** DOCUMENT SECTION follows **

Re: trying to understand READ_META, READ_SYNC, WRITE_SYNC & co

From: Vivek Goyal
Date: Fri Jun 25 2010 - 23:35:56 EST


On Fri, Jun 25, 2010 at 01:03:20PM +0200, Christoph Hellwig wrote:
> On Wed, Jun 23, 2010 at 09:44:20PM -0400, Vivek Goyal wrote:
> > Let me explain the general idling logic and then see if it makes sense in case
> > of WRITE_SYNC.
> >
> > Once a request has completed, if the cfq queue is empty, we have two choices.
> > Either expire the cfq queue and move on to dispatch requests from a
> > different queue or we idle on the queue hoping we will get more IO from
> > same process/queue.
>
> queues are basically processes in this context?

Yes. Basically IO context. Generally one per process but multiple threads
can also share the IO context and requests from all the threads will go
into single cfq queue.

>
> > Idling can help (on SATA disks with high seek cost), if
> > our guess was right and soon we got another request from same process. We
> > cut down on number of seeks hence increased throghput.
>
> I don't really understand the logic behind this. If we lots of I/O
> that actually is close to each other we should generally submit it in
> one batch. That is true for pagecache writeback, that is true for
> metadata (at least in XFS..), and it's true for any sane application
> doing O_DIRECT / O_SYNC style I/O.
>
> What workloads produde I/O that is local (not random) writes with small
> delays between the I/O requests?
>

That's a good question. I don't have an answer for that. I have most of the
time done my testing using fio where one can create synthetic workload of
doing O_DIRECT/O_SYNC sequential/local writes after small delays.

I think I need to run blktrace on some of the real life workloads and monitor
for WRITE_SYNC pattern.

> I see the point of this logic for reads where various workloads have
> dependent reads that might be close to each other, but I don't really
> see any point for writes.
>
> > So looks like fsync path will do bunch of IO and then will wait for jbd thread
> > to finish the work. In this case idling is waste of time.
>
> Given that ->writepage already does WRITE_SYNC_PLUG I/O which includes
> REQ_NODILE I'm still confused why we still have that issue.

In current form, cfq honors REQ_NOIDLE conditionally and that's why we
still have the issue. If you look at cfq_completed_request(), we continue
to idle in following two cases.

- If we classifed the queue as SYNC_WORKLOAD.
- If there is another random read/write happening on sync-noidle service
tree.

SYNC_WORKLOAD means that cfq thinks this particular queue is doing sequential
IO. For random IO queues, we don't idle on each individual queue but a
group of queue.

In jeff's testing, fsync thread/queue sometimes is viewed as sequential
workload and goes on SYNC_WORKLOAD tree. In that case even if request is
REQ_NOIDLE, we will continue to idle hence fsync issue.

** End of DOCUMENT SECTION **
** RECORD EXCERPTS follows **

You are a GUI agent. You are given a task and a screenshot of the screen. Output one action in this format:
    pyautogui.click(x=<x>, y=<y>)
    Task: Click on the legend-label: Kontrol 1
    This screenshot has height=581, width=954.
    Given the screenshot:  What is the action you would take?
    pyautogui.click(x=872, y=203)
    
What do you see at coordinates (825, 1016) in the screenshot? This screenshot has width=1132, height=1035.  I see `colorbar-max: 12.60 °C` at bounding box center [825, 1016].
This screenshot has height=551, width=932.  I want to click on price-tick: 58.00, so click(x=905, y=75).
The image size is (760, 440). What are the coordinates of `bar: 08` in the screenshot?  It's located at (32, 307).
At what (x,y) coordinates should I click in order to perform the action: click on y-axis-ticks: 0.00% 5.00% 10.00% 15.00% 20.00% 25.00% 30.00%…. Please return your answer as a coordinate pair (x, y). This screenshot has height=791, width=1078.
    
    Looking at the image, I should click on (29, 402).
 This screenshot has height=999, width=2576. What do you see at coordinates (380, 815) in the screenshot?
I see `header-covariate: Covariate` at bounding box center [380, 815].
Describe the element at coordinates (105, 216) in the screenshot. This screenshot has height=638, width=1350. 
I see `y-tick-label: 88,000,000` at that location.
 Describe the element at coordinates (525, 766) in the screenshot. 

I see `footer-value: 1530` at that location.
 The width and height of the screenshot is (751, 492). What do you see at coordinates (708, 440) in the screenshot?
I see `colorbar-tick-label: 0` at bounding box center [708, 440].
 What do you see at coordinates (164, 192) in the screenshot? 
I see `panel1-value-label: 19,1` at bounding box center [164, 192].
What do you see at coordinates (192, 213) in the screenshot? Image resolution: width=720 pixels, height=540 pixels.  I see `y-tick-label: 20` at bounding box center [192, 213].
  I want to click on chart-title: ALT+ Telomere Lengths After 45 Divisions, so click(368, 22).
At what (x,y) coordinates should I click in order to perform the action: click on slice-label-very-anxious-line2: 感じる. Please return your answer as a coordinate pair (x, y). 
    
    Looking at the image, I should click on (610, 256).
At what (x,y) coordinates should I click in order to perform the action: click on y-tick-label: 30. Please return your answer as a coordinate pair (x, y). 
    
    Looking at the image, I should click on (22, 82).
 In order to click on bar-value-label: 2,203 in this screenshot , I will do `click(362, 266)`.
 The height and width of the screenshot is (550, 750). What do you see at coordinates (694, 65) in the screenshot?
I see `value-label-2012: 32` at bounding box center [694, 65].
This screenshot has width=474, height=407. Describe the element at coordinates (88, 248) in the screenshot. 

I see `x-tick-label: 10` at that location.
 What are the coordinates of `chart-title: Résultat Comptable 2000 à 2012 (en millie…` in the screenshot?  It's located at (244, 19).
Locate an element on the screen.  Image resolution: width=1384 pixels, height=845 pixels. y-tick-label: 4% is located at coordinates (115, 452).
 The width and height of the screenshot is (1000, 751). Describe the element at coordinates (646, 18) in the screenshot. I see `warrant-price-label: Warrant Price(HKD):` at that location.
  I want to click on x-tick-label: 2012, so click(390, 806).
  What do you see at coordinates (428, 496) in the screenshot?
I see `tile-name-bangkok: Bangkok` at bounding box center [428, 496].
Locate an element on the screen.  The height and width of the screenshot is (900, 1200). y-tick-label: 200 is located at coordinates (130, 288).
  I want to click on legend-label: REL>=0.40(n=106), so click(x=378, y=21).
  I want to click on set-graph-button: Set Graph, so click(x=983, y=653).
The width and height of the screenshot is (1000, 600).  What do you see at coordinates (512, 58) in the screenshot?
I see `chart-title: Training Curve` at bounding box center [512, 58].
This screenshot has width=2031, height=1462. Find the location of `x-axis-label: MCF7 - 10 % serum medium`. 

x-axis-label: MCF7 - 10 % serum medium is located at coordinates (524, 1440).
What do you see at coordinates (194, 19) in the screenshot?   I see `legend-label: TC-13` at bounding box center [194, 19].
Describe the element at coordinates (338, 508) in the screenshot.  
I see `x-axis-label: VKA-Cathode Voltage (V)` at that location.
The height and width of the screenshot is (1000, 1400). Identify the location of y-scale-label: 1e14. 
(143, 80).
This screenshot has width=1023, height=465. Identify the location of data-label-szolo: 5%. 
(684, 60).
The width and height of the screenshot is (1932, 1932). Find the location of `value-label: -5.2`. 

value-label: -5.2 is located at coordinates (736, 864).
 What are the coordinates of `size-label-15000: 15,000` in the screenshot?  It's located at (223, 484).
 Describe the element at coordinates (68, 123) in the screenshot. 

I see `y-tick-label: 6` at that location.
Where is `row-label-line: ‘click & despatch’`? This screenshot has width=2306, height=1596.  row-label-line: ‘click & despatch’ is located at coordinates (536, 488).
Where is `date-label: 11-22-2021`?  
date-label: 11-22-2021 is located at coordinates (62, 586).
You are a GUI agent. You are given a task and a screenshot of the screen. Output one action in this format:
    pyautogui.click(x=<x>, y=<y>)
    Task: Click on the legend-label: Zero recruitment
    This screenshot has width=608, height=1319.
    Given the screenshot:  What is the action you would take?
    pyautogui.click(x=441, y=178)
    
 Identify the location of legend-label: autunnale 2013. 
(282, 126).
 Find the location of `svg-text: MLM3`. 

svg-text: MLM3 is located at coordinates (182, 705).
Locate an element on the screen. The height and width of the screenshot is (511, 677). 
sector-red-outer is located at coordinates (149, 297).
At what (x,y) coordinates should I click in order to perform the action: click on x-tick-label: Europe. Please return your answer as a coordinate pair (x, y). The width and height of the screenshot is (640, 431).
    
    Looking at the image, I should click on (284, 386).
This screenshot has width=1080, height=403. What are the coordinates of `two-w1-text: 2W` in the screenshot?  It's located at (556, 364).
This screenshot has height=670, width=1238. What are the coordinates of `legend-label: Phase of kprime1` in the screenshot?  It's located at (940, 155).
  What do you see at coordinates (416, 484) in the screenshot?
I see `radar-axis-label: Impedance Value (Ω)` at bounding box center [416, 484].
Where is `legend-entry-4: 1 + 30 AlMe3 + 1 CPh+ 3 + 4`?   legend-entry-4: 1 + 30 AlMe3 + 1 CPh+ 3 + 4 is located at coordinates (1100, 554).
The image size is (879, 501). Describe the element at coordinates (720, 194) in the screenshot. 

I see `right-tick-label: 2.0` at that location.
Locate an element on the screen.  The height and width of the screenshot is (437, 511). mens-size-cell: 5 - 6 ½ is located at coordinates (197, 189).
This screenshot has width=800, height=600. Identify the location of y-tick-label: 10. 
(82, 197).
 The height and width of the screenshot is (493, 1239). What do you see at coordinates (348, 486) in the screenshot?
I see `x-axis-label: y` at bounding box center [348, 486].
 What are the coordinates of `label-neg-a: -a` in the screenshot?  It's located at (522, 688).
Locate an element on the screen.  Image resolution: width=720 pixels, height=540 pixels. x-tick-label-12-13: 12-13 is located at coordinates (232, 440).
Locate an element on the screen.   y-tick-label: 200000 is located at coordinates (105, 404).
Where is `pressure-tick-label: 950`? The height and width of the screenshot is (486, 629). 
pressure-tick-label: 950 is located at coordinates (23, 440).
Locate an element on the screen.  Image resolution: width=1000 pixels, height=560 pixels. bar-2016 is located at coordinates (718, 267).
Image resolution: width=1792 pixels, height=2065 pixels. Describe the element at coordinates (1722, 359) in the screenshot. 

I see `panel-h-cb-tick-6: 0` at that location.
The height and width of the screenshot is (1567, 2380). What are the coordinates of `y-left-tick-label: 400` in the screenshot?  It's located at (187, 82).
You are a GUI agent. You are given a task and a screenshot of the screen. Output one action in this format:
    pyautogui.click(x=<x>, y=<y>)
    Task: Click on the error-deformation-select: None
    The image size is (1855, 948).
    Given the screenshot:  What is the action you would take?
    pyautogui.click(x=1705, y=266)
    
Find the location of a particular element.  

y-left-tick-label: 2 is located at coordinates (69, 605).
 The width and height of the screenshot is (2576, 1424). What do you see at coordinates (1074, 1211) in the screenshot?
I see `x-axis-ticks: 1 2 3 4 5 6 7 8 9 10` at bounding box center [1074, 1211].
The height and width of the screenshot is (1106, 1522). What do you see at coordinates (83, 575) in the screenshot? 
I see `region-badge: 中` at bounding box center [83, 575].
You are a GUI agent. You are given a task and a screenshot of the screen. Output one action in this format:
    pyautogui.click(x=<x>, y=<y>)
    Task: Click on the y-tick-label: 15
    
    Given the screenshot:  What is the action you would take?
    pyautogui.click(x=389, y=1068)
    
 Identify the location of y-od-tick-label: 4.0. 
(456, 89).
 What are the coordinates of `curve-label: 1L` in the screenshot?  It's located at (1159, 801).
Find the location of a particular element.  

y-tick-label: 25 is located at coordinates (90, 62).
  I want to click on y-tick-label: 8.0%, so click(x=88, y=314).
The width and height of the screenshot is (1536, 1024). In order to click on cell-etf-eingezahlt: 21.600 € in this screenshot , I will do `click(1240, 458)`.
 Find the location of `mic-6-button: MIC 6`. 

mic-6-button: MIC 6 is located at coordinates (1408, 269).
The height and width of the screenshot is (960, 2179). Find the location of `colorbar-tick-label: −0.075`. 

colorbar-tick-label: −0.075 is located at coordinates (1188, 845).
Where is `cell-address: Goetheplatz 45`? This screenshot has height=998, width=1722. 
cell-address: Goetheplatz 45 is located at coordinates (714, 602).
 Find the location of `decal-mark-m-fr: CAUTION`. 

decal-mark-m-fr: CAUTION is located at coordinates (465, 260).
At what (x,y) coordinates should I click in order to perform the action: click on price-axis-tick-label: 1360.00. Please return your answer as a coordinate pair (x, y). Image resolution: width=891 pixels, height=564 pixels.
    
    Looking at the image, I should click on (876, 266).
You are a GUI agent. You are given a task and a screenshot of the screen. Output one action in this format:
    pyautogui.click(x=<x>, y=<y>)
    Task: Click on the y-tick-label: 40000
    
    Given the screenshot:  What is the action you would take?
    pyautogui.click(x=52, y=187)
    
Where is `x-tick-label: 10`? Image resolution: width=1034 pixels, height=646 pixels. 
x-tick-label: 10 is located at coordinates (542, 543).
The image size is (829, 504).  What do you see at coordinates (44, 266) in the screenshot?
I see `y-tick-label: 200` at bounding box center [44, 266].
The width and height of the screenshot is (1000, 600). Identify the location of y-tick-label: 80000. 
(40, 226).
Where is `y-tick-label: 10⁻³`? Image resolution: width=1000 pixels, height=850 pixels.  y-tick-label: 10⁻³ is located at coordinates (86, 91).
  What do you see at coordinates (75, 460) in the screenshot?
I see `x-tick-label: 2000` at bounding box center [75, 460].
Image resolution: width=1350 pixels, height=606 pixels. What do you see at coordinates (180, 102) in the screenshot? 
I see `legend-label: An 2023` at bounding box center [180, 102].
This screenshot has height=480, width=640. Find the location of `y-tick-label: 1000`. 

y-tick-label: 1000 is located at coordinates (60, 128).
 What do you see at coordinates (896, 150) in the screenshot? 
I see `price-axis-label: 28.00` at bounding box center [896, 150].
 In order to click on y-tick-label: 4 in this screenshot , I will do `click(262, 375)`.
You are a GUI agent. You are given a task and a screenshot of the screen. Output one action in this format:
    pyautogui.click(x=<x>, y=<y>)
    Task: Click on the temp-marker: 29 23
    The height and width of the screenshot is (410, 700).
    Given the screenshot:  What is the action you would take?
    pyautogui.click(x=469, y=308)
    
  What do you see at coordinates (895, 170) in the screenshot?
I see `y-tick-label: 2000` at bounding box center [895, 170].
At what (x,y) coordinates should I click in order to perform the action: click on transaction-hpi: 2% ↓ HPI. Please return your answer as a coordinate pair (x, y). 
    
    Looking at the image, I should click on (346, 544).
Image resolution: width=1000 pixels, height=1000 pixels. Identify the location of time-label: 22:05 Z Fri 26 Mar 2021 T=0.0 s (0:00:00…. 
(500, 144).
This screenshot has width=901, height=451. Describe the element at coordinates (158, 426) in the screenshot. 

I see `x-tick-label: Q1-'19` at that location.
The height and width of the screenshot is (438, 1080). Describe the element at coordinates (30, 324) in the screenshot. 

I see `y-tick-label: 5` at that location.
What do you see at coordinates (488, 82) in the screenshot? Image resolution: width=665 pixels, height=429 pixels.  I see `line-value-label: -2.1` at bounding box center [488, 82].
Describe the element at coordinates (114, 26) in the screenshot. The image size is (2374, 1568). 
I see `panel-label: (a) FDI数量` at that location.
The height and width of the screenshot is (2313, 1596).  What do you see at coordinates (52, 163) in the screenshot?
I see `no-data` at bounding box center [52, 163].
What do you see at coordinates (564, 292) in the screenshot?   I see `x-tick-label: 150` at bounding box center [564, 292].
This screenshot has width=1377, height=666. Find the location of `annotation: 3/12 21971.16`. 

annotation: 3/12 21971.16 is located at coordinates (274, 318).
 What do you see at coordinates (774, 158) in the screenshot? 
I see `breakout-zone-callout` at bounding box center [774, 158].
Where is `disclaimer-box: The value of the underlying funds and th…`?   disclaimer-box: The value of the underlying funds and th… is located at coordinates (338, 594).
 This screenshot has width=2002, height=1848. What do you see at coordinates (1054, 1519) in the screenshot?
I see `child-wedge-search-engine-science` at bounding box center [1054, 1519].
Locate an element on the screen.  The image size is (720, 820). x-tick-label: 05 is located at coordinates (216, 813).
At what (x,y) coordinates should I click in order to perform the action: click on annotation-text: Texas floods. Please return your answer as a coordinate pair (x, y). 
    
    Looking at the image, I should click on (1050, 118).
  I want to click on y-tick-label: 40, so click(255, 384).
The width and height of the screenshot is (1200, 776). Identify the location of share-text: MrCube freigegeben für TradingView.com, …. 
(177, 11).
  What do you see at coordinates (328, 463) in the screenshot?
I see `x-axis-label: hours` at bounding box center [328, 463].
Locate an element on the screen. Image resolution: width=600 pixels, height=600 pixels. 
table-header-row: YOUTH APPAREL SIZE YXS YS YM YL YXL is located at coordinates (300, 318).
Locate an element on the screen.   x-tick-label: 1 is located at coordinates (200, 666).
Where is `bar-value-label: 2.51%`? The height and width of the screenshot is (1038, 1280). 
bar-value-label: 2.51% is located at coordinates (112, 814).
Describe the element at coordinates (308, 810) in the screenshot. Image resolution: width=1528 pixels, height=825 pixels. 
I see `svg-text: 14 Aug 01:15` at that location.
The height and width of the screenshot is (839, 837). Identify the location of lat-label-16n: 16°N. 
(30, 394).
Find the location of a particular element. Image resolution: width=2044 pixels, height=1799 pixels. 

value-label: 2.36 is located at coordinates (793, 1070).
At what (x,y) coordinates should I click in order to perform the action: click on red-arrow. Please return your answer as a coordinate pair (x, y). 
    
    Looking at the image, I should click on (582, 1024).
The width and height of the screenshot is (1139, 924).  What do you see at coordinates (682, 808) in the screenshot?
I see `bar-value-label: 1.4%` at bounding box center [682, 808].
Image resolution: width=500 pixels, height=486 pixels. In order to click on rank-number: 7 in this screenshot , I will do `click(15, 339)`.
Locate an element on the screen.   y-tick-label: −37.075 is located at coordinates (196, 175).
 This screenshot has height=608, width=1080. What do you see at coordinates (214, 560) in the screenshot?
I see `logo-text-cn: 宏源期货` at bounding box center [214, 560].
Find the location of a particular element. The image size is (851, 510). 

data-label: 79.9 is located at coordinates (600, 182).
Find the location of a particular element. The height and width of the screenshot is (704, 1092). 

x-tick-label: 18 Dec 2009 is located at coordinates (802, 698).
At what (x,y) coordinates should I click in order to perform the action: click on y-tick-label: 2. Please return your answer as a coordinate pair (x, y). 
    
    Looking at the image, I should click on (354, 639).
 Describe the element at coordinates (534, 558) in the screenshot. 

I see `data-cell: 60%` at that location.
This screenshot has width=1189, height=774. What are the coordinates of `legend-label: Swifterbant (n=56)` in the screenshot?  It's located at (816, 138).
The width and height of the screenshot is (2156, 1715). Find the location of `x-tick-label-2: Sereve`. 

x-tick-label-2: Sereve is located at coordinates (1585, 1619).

** End of RECORD EXCERPTS **

**JOB 1:** In the mailing list reply about cfq idling, what does SYNC_WORKLOAD mean?
**JOB 2:** Continue the mailing list reply about cfq idling from where it stops.

**TASK OUTPUT 1:** It means cfq thinks that particular queue is doing sequential IO.

**TASK OUTPUT 2:**
This logic was introduced by corrado to ensure WRITE_SYNC does not
lose fair share. Now we are back to the same question, what is the workload
which does that.

8e55063 cfq-iosched: fix corner cases in idling logic

Before this patch, we will simply not do any idling on WRITE_SYNC. That
means no idling on O_SYNC/fsync paths but still idle on direct IO
WRITE_SYNC. Which is a bit of discrepancy.

>
> > I guess same will
> > be true for umount and sync() path. But same probably is not necessarily true
> > for a O_DIRECT writer (database comes to mind), and for O_SYNC writer
> > (virtual machines?).
>
> For virtual machines idling seems like a waste of ressources. If we
> have sequential I/O we dispatch in batches - in fact qemu even merges
> sequential small block I/O it gets from the guest into one large request
> we hand off to the host kernel. For reads the same caveat as above
> applies as read requests as handed through 1:1 from the guest.
>

Ok, That's good to know.

> > O_SYNC writers will get little disk share in presence of heavy buffered
> > WRITES. If we choose to not special case WRITE_SYNC and continue to
> > idle on the queue then we probably are wasting time and reducing overall
> > throughput. (The fsync() case Jeff is running into).
>
> Remember that O_SYNC writes are implemented as normal buffered write +
> fsync (a range fsync to be exact, but that doesn't change a thing).
>
> And that's what they conceptually are anyway, so treating a normal
> buffered write + fsync different from an O_SYNC write is not only wrong
> conceptuall but also in implementation. You have the exact same issue
> of handing off work to the journal commit thread in extN.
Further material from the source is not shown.